Ideally, it should support multiple devices.
However, as described before, it can specify rootfs
and tap
only.
So, the port ends up with the support of these devices like this.
var args []string
args = []string{r.NablaRunBin,
"--mem=" + strconv.FormatInt(r.Memory, 10),
"--net:tap=" + r.Tap,
"--block:rootfs=" + disk,
r.UniKernelBin}
Creating Disk Image
I added CreateExt4()
function and llmodules/fs/ext4_storage.go
to create Ext4 rootfs.
// CreateExt4 creates ext4 raw disk image from the dir argument
func CreateExt4(dir string, target *string) (string, error) {
var fname string
if target == nil {
f, err := ioutil.TempFile("/tmp", "nabla")
if err != nil {
return "", err
}
fname = f.Name()
if err := f.Close(); err != nil {
return "", err
}
} else {
var err error
fname, err = filepath.Abs(*target)
if err != nil {
return "", errors.Wrap(err, "Unable to resolve abs target path")
}
}
absDir, err := filepath.Abs(dir)
if err != nil {
return "", errors.Wrap(err, "Unable to resolve abs dir path")
}
cmd := exec.Command("virt-make-fs", "-F", "raw", "-t", "ext4",
absDir, fname)
err = cmd.Run()
if err != nil {
return "", errors.Wrap(err, "Unable to run virt-make-fs command")
}
return fname, nil
}
virt-make-fs
, a part of libguestfs
has similar interface with genisoimage
.
It would be better to switch NewISOFsHandler()
and NewExt4FsHandler()
on run time.
Building and Installing runnc
Same as original.
$ git clone https://github.com/retrage/runnc.git
$ mkdir -p $GOPATH/github.com/retrage
$ ln -sf $PWD/runnc $GOPATH/github.com/retrage/runnc
$ cd runnc
$ git apply patches/0001-solo5-elf-segment-align-workaround.patch
$ make build
$ make install
Testing with Docker Images
I provided a set of Makefiles build LKL Nabla Container base Docker images.

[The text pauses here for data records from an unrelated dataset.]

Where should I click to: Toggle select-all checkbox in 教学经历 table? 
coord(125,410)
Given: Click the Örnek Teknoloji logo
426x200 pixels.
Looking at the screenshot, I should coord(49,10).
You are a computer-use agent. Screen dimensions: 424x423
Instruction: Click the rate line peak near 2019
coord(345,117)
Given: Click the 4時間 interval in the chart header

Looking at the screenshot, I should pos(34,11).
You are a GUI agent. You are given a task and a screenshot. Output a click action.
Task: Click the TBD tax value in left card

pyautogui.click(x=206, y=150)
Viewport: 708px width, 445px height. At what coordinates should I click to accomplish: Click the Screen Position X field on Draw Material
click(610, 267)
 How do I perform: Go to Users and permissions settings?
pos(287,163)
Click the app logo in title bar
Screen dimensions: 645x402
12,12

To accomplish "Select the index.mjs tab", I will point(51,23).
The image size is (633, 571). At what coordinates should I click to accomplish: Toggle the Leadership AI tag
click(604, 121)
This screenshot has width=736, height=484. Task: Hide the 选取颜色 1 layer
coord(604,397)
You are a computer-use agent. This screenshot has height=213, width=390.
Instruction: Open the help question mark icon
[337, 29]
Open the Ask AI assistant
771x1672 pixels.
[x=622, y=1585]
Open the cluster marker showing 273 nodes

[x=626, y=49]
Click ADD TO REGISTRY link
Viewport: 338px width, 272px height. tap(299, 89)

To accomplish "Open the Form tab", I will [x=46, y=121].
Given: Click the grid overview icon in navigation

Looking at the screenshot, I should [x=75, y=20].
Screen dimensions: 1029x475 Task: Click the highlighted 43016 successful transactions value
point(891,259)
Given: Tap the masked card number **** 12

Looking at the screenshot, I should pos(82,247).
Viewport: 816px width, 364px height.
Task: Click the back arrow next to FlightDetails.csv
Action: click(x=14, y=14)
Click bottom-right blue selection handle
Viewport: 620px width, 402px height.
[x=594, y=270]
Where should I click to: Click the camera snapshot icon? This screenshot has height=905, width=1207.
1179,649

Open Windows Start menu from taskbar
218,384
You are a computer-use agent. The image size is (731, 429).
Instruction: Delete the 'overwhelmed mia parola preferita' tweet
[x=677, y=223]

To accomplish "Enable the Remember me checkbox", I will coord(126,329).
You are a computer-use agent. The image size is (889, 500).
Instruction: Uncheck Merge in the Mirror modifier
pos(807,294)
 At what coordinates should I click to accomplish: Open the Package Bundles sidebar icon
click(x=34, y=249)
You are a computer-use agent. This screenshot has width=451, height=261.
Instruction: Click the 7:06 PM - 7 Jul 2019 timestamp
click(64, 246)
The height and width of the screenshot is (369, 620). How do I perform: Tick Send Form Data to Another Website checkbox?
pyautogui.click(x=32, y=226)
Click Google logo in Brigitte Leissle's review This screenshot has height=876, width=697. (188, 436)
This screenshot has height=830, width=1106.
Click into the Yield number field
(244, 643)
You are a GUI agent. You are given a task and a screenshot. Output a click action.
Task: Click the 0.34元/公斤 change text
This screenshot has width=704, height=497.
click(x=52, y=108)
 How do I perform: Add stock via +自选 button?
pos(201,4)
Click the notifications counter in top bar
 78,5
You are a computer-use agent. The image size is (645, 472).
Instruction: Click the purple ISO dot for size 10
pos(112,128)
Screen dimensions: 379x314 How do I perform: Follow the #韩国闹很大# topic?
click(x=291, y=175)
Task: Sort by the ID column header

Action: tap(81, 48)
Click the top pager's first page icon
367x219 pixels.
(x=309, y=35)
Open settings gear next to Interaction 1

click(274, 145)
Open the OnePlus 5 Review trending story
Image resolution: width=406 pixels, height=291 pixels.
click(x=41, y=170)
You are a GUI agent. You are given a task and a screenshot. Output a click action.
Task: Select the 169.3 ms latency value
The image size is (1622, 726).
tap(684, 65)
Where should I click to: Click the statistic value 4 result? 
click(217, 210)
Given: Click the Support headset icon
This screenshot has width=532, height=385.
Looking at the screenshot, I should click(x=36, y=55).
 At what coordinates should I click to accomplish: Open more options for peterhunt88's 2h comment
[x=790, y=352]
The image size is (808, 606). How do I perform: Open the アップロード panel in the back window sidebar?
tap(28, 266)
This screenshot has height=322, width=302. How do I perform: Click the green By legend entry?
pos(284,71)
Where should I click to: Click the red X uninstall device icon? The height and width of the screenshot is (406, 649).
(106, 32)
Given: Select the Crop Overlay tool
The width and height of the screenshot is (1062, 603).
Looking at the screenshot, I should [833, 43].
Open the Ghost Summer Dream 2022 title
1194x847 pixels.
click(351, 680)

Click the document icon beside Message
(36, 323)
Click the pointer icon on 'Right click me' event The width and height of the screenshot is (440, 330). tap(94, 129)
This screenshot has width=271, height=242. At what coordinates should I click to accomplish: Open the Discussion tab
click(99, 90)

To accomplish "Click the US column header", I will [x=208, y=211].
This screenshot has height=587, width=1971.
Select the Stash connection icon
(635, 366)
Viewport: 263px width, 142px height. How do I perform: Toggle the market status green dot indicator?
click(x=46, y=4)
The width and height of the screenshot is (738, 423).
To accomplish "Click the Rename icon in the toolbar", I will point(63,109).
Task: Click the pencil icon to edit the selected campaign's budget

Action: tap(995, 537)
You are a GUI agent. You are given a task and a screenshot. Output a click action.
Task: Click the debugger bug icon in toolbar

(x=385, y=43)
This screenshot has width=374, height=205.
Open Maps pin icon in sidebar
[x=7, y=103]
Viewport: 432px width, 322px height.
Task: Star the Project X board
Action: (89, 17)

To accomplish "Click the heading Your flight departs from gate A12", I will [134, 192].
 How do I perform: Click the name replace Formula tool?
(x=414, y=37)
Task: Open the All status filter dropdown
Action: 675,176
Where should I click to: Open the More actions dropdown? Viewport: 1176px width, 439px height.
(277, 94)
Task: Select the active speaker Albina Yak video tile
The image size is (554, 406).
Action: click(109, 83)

It builds Solo5 and frankenlibc, and Docker images.
I also pushed pre-built Docker images to Docker Hub.
You can use images like this.
$ sudo docker run --rm --runtime=runnc retrage/lkl-nabla-python3-base:
latest -c "print(\'hello\')"
[sudo] password for akira:
nabla-run arg [/opt/runnc/bin/nabla-run --mem=512 --net:tap=tap28157ba5950e --bl
ock:rootfs=/var/run/docker/runtime-runnc/moby/28157ba5950e3e84824bd843fd1dafb06eccc7de2020a0619d6a5b463e5f2c2b/rootfs.img /var/lib/docker/overlay2/3d36c19950e53eefded8e1933f3d7e51990fc4c7b065be6c00776eeab8fb3136/merged/python3.nabla __RUMP_FDINFO_NET_tap=4 PATH=/usr/local/sbin:/usr/local/bin:/usr/sbin:/usr/bin:/sbin:/bin HOSTNAME=28157ba5950e PYTHONHASHSEED=1 PYTHONHOME=/usr/local HOME=/ -- -c print(\'hello\')]
| ___|
__| _ \ | _ \ __ \
\__ \ ( | | ( | ) |
____/\___/ _|\___/____/
Solo5: Bindings version v0.6.4-6-g756accf-dirty
Solo5: Memory map: 512 MB addressable:
Solo5: reserved @ (0x0 - 0xfffff)
Solo5: text @ (0x100000 - 0x889fff)
Solo5: rodata @ (0x88a000 - 0xb4cfff)
Solo5: data @ (0xb4d000 - 0xe7dfff)
Solo5: heap >= 0xe7e000 < stack < 0x20000000
sleeping 50000 usec
hello
Solo5: solo5_exit(0) called
Conclusion
In this post, I introduced a brief of LKL Nabla Containers. It is still in an early stage and has room for improvement, but already runs practical applications like Python. I would like to measure the performance and evaluate the pros/cons.
Below is the TODO list:
- Replace workaround for Solo5
- Flexible
manifest.json
handling on build time Passlkl.json
through run time arguments- Do not pass
__RUMP_FDINFO_NET_tap=4
environment variable on run time
Update: May 1st, 2020
After wrote this post, I found that LKL must use network information created by the container runtime. Otherwise, the network does not work properly. I added the 3rd feature described in the above TODO list to frankenlibc and runnc.
The OCI runtime builds and passes JSON config for LKL at startup. LKL parses it along with environment variables and arguments.
Now, popular network applications Nginx and redis work on LKL Nabla Containers. They are available as base Docker Images.